Patriot, Scholar, Wetback 

By Andrew Alan Klebahn  

Department of English, University of Texas at San Antonio  

My journey to becoming a writer began just before Christmas in 2008 in Mosul, Iraq. During a special mail call, my platoon received a bag of mail from a group of students asking, “What is life as a soldier like?” I didn’t want to describe the ineffable tsunami of fear. Responding to the letters, I said, life for me in Iraq is about liberation from tyranny, in the words of Edmund Burk, “for evil to prevail, good men need but to do nothing.” 

Furthermore, the life of a soldier is far more interesting than the lugubrious motivations for escaping abysmal poverty. My grandmother was a colorful storyteller with her way with words that cordon fear and inspire bravery. My favorite childhood memories are of my grandmother feeding me home-cooked Mexican food and sharing stories with her photo album books. The first photo is an old monochromatic family photo of a young couple adorned with fur coats holding an opulently dressed baby. “This photo was taken just before [we] moved to Texas without papers,” she says. Her parents and herself were undocumented.

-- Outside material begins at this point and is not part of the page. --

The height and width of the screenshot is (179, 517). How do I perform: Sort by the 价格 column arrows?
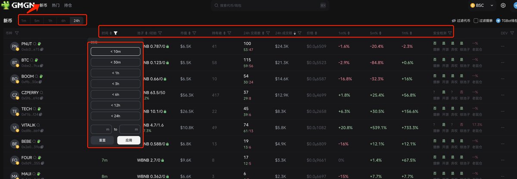click(x=316, y=33)
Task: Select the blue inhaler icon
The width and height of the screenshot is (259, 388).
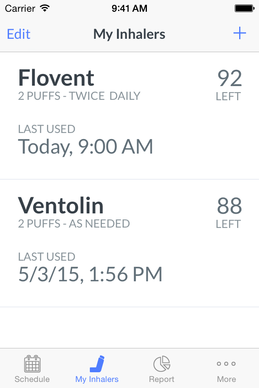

The next page is my grandfather when he was a young man dressed in uniform, she tells me, “He earned his citizenship by serving in World War II as an artillery soldier.” War must put enormous stress on the human heart because he returned home with a heart condition, just like I did when I returned from the Iraq war. My grandmother’s storytelling is the progenitor of our family legacy. Every story of tragedy and triumph inspired me to become a patriot and scholar. The most powerful story shared with me was of her young adult experience with local police and Border Patrol officer who stopped her while she was walking to work to de-shell pecans. “Times were different back then, the era of Operation Wetback” she explained. I didn’t understand why a police officer called me a “wetback”, but my grandmother explained our people were labeled as “desperate criminals” according to the 1964 doctrine Operation Wetback. 

Writing to students became my therapy because I didn’t think about the lugubrious reality of war. I wrote to students about my favorite book, The Great Gatsby by F. Scott Fitzgerald. The great American dream of a boy who rose above from abysmal poverty was very relatable. However, one fatal flaw about Gatsby sends a resonating personal message to me—earn a college degree or end up like the main protagonist who suffers from imposter syndrome. Enlisting in the U.S. Army during a time of war was the most noble experience of my life that earned me an early retirement with honorable discharge for service-connected injuries. Now, my second greatest achievement is graduating with a bachelor’s degree and becoming a graduate student on the precipice of earning a Ph.D. Fear of death is more than a malaise of ineffable emotion. My love of writing is the progenitor of earning my Ph.D. so that I may cordon my fear of living an unfulfilled life and becoming fungible. Christmas 2008 in Iraq is perhaps my defining moment of becoming a writer by challenging myself to anthropomorphize my life into words on paper and posthumously honoring my family.